For STR DSCR investors evaluating Moab, the math centers on three numbers: median home value of $595K, average nightly rate of $325, and occupancy of 55%. These combine into annual revenue projections of roughly $65K per typical property.
Moab, UT is a medium short-term rental DSCR market. Property type: Desert / national park. Median home value approximately $595K. Average nightly rate: $325.
Occupancy rate in Moab averages approximately 55%, which combined with the nightly rate produces gross annual revenue per property of approximately $65K.
Moab Utah Arches/Canyonlands STR. New permits restricted. STR regulatory environment in Moab: restrictive.

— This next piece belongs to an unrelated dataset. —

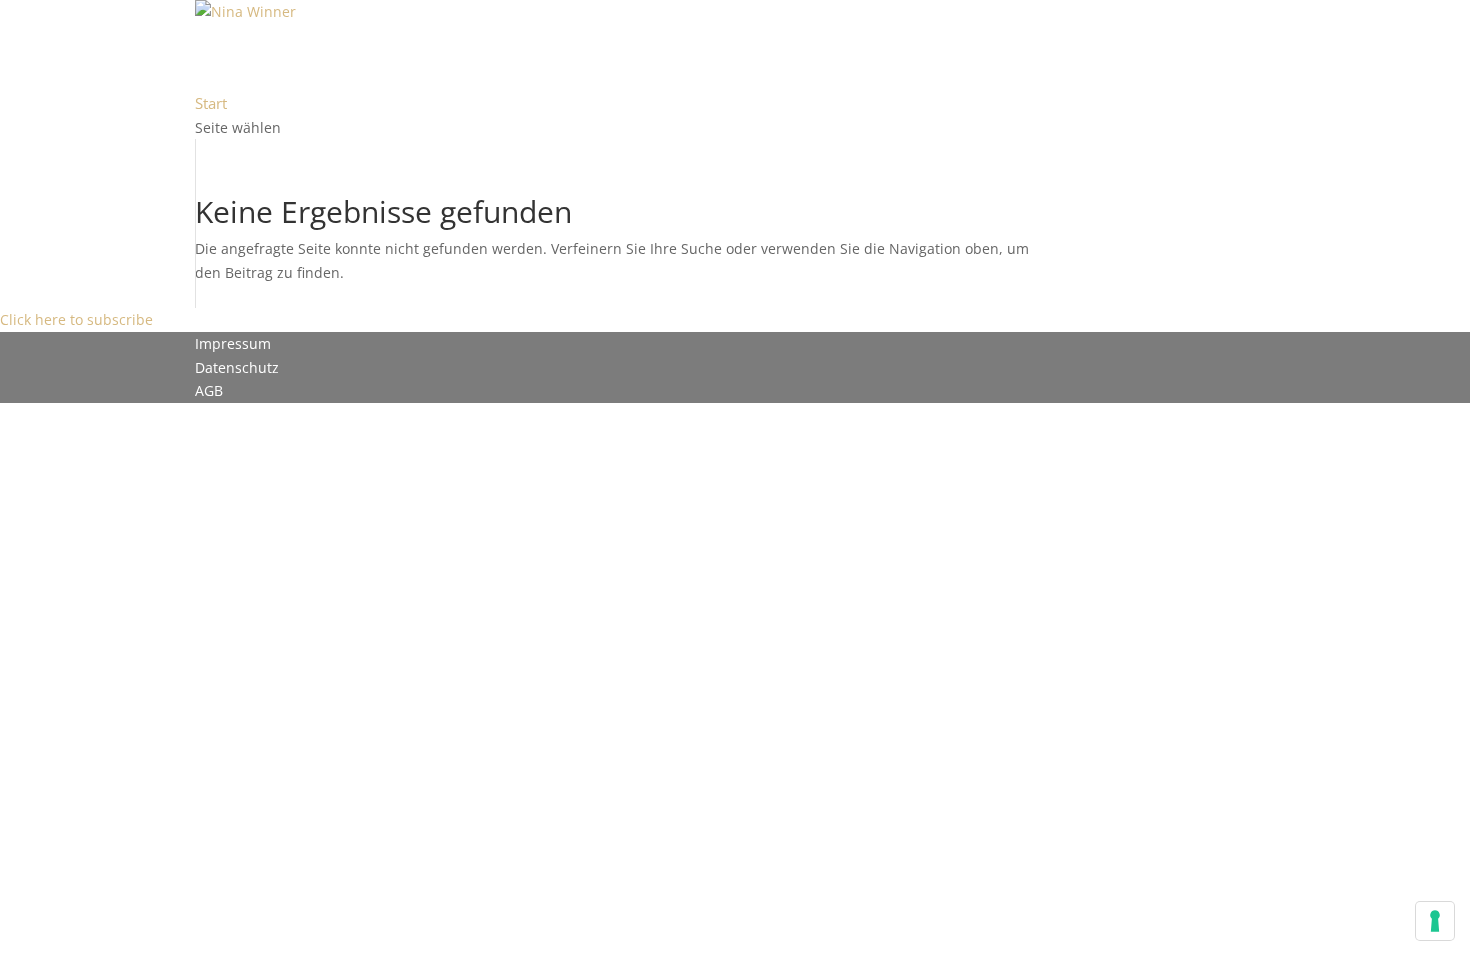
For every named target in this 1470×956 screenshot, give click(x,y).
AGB (209, 390)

Moab seasonality and tourism patterns
Moab seasonality affects DSCR underwriting. Lenders use annual averaged occupancy of 55% rather than peak season alone, making underwriting conservative against the year-round operating profile.
Moab STR economics
Moab STR cash flow math: $65K gross revenue minus operating costs of approximately $26K (cleaning, supplies, management, marketing, utilities) leaves roughly $39K for debt service and net cash flow.
Moab specific FAQ
Moab sees varied seasonal patterns. Lenders use annual averaged occupancy in underwriting.
Property type performance varies in Moab. Analyze comparable data via AirDNA.
Moab has restrictive STR regulations.
Moab averages approximately 55% occupancy. Premium properties outperform; standard properties cluster near average.
Moab averages approximately $325 per night. Premium units command 1.5-2.5x average.
Full-service STR management in Moab runs 20-35% of gross revenue. Co-host arrangements run 15-25%. Self-management saves the fee but consumes 10-20 hours weekly.
A Moab STR at the median home value of $595K typically requires 25-30% down, furniture and setup ($15K-50K), reserves (6-12 months PITIA), and closing costs. Total initial capital roughly $243K+.
Bottom line for Moab STR investors
STR investing in Moab demands more operational attention than long-term-rental DSCR. The trade-off: 1.5-2.5x gross revenue compared to traditional rental, but 30-50% of gross consumed by operations. Net economics typically beat long-term-rental on the same property for operators who execute on the operational side.
STR regulations vary by city and change frequently. Verify current local rules before acquisition.